Exercise instructions: In the material below, some lines carry "agent". Copy each such line.

Record excerpts:
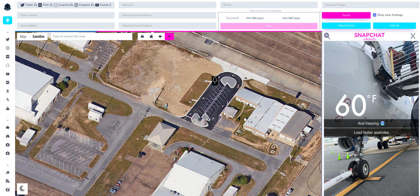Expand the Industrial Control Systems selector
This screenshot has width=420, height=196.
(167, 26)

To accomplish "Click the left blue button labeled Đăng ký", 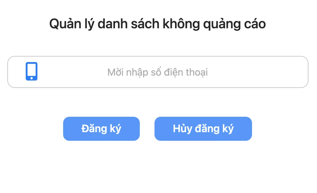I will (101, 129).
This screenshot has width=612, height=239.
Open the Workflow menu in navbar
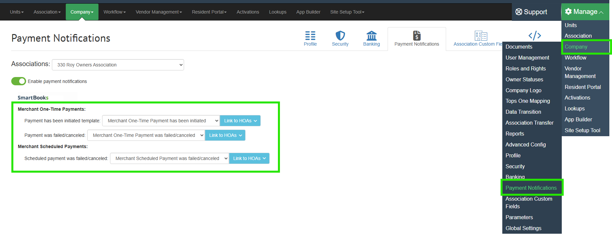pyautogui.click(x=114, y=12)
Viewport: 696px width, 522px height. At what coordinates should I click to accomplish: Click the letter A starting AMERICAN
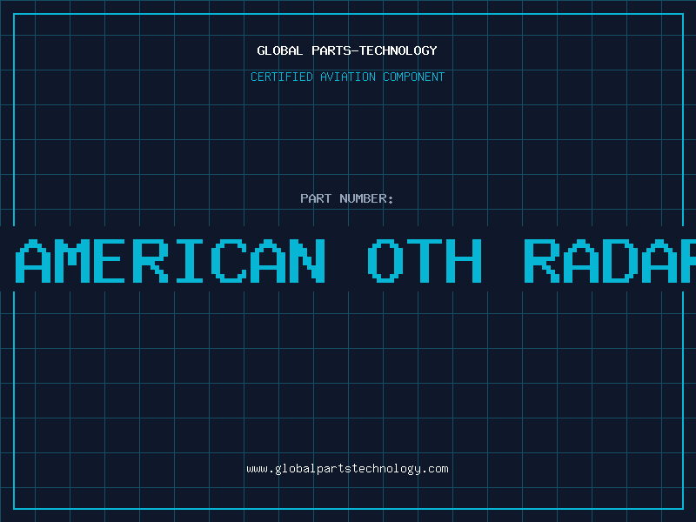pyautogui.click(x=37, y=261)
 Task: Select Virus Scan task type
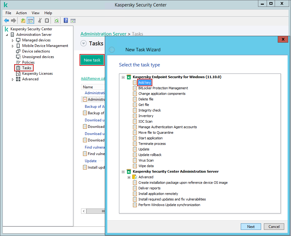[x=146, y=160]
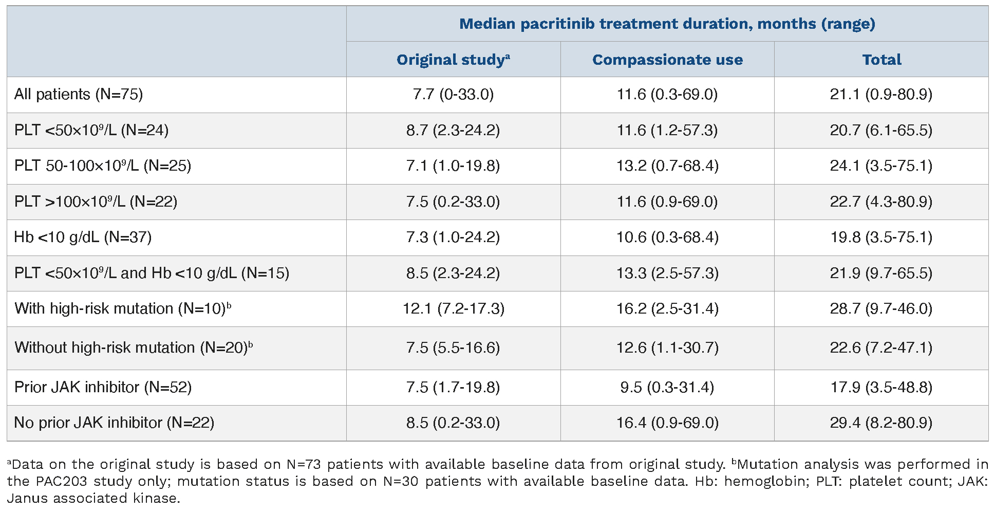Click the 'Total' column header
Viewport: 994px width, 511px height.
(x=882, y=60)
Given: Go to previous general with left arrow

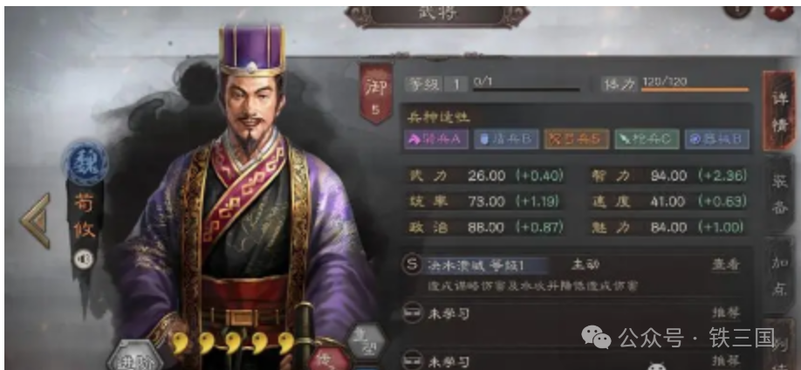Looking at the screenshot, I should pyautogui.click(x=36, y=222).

--

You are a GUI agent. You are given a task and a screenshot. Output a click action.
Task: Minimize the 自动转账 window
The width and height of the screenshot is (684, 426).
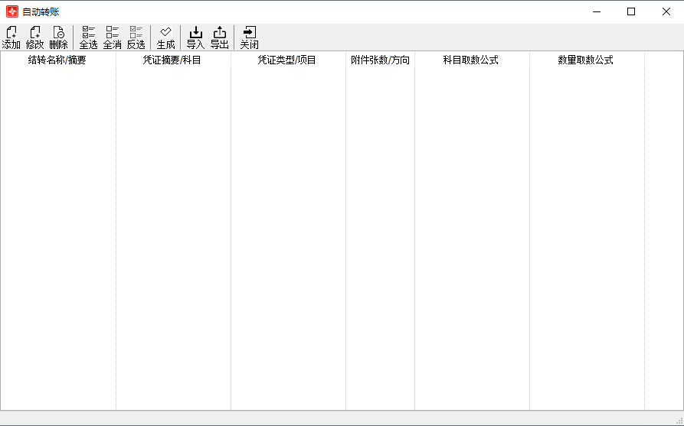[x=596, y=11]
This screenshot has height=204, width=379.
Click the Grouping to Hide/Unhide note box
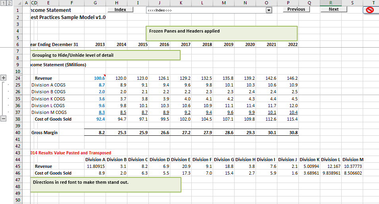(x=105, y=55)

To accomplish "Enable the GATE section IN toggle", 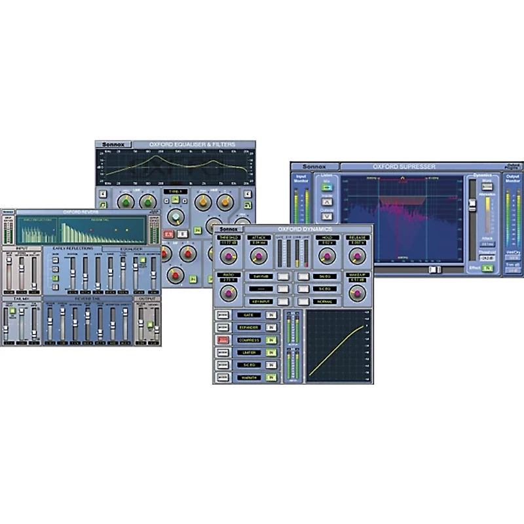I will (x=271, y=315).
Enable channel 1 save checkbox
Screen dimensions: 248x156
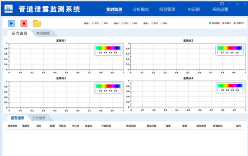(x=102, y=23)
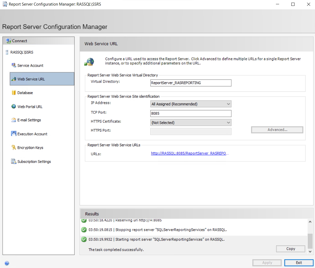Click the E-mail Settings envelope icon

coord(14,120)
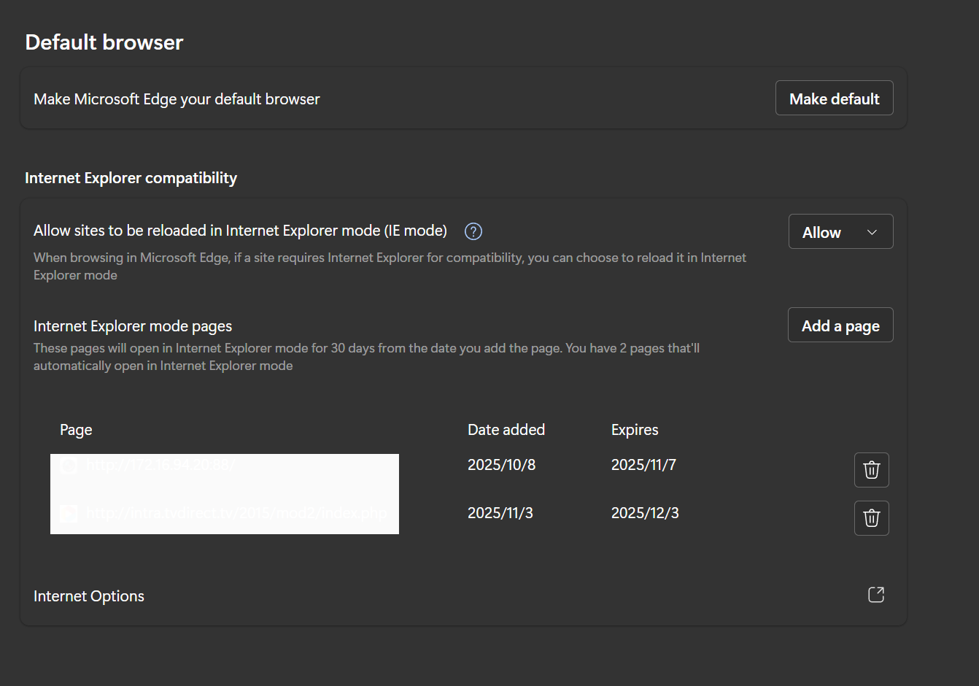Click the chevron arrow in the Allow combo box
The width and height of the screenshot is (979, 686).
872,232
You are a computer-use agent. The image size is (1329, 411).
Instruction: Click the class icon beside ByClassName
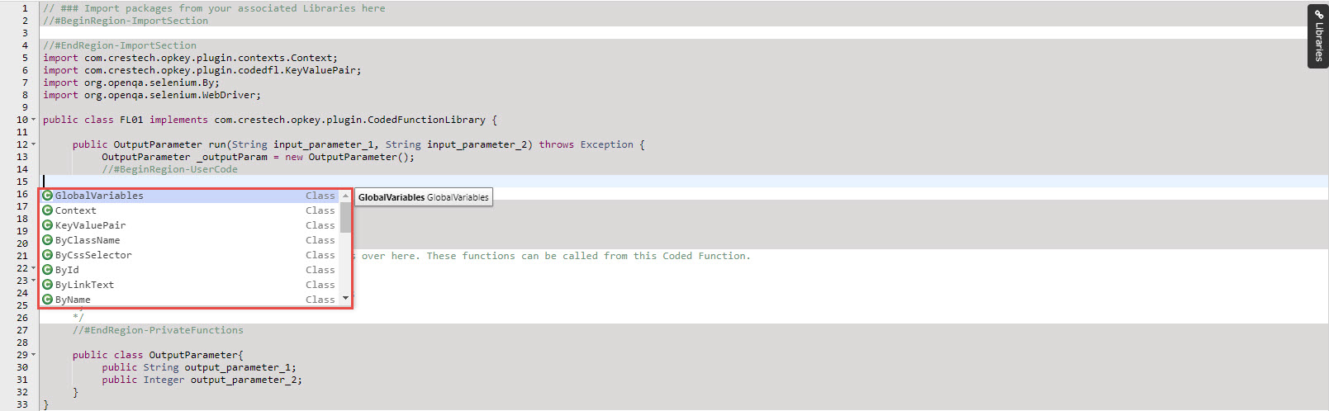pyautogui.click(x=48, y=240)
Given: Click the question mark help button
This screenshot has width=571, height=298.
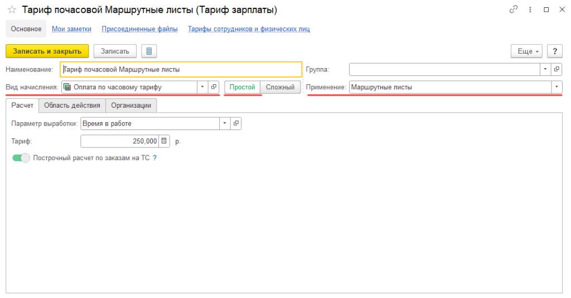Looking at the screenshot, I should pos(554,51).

---

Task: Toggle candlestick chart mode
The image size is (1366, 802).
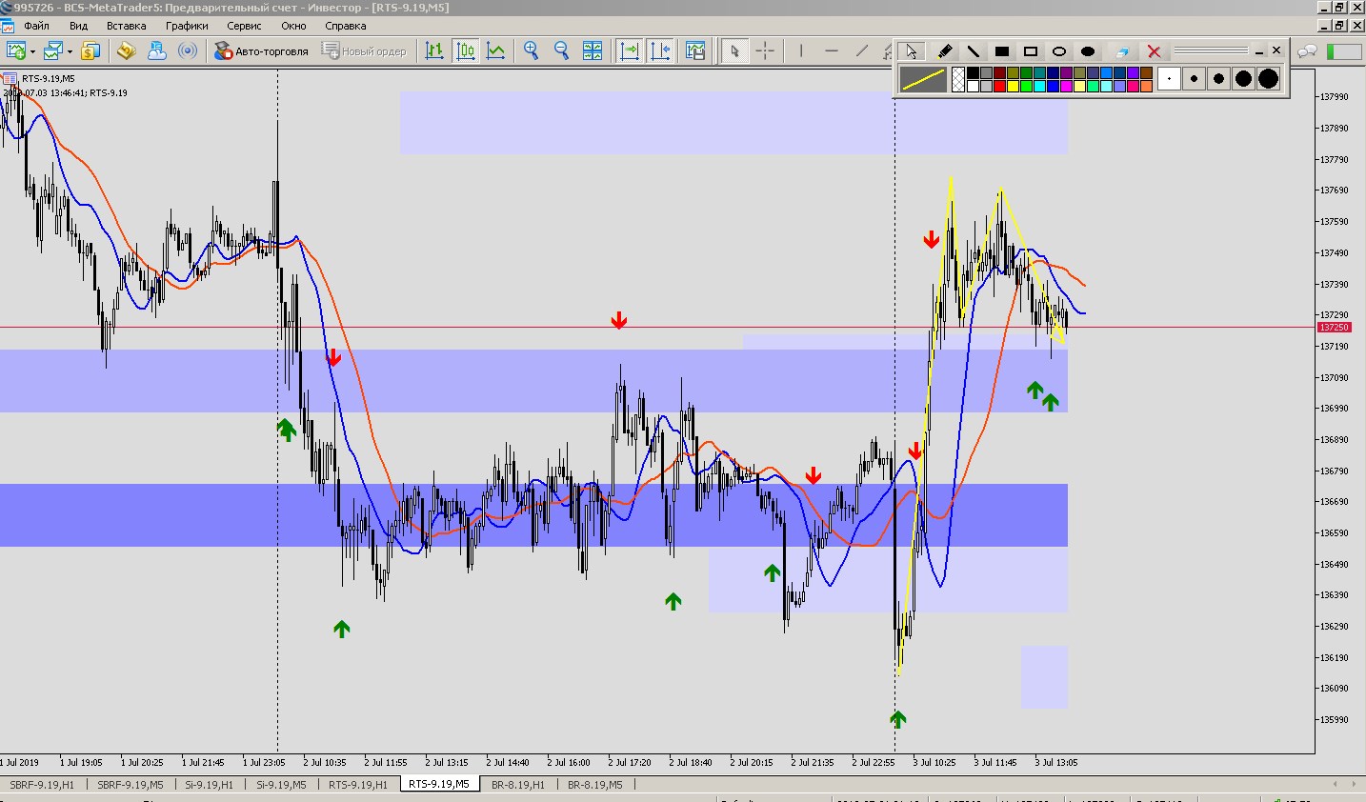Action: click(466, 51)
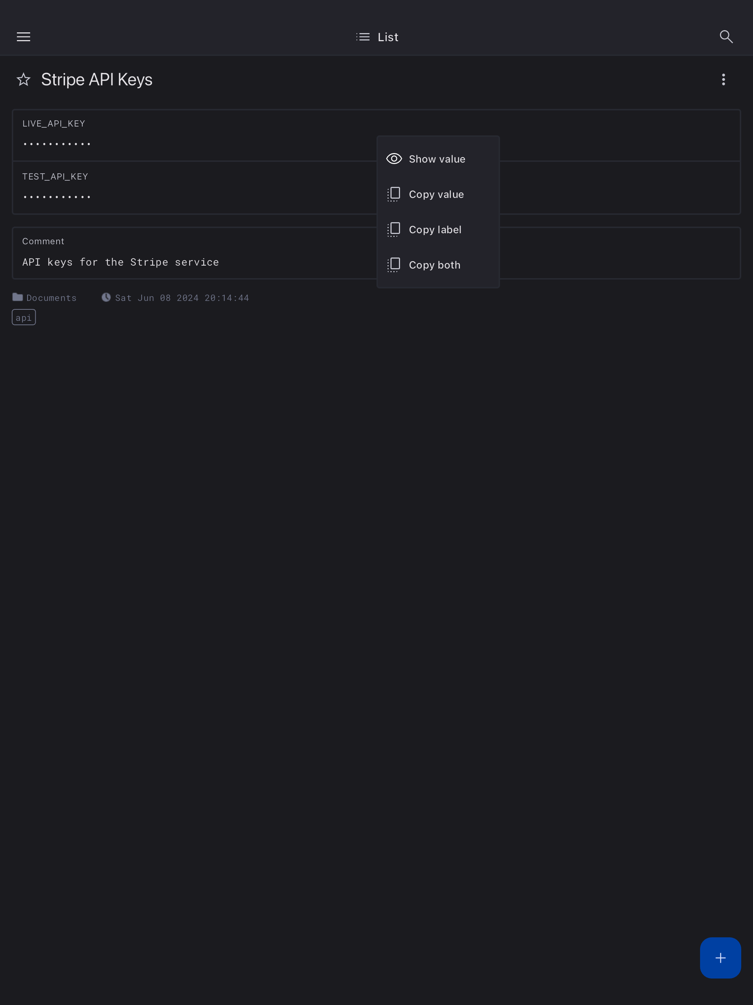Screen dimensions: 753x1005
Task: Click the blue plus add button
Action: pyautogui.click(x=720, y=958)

Written answer:
You are a GUI agent. You are given a task and a screenshot. Output a click action.
You are a computer-use agent. The image size is (1329, 411).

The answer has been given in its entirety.